## Atividade A
Segundo o texto de leitura, de quanto foi o reajuste mais recente do diesel anunciado pela Petrobras?
## Atividade B
Copie sem alterações o trecho do texto de leitura que vai de "Procurado, o Ministério" até "geradas pela Covid-19.", inclusive.

## Texto de leitura
__________
Procurado, o Ministério da Economia afirmou que não vai se manifestar sobre o assunto.
Segundo a entidade, o setor amarga um prejuízo acumulado de pelo menos R$ 17 bilhões durante a pandemia. O quadro reflete sobretudo as restrições geradas pela Covid-19.
"A situação é de calamidade", afirmou o presidente-executivo da NTU, Otávio Cunha, em entrevista à Folha na segunda-feira (25).
Conforme a entidade, houve redução de 51,1% na quantidade de viagens realizadas por pgassaeiros pagantes em 2020 frente a 2019, considerando as médias dos meses de abril e outubro de cada ano.
Além disso, o preço do diesel engatou a escalada no país. O reajuste mais recente, de 9,1%, foi anunciado pela Petrobras na segunda.
Com a medida, o combustível passou a acumular alta neste ano de cerca de 65% nas refinarias da estatal. De acordo com a Petrobras, o aumento refletiu a elevação das cotações internacionais do petróleo e da taxa de câmbio.
__________
## Registros fornecidos

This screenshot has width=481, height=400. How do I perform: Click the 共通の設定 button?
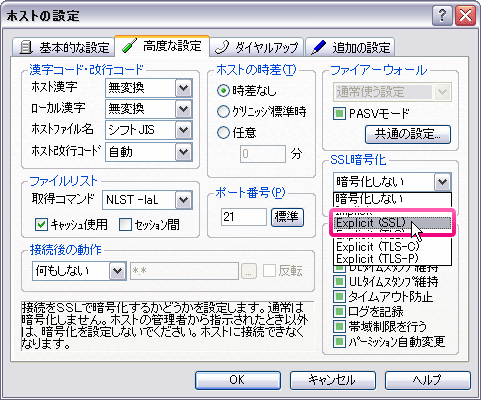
__________
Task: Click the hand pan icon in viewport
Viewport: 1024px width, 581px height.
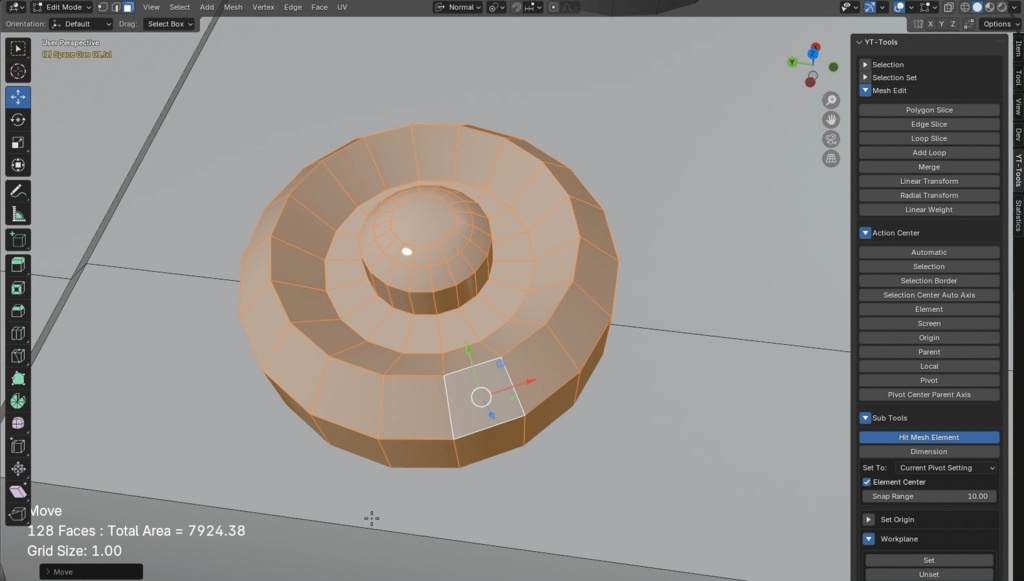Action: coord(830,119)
__________
## Resposta da atividade A
9,1%.

## Resposta da atividade B
Procurado, o Ministério da Economia afirmou que não vai se manifestar sobre o assunto.
Segundo a entidade, o setor amarga um prejuízo acumulado de pelo menos R$ 17 bilhões durante a pandemia. O quadro reflete sobretudo as restrições geradas pela Covid-19.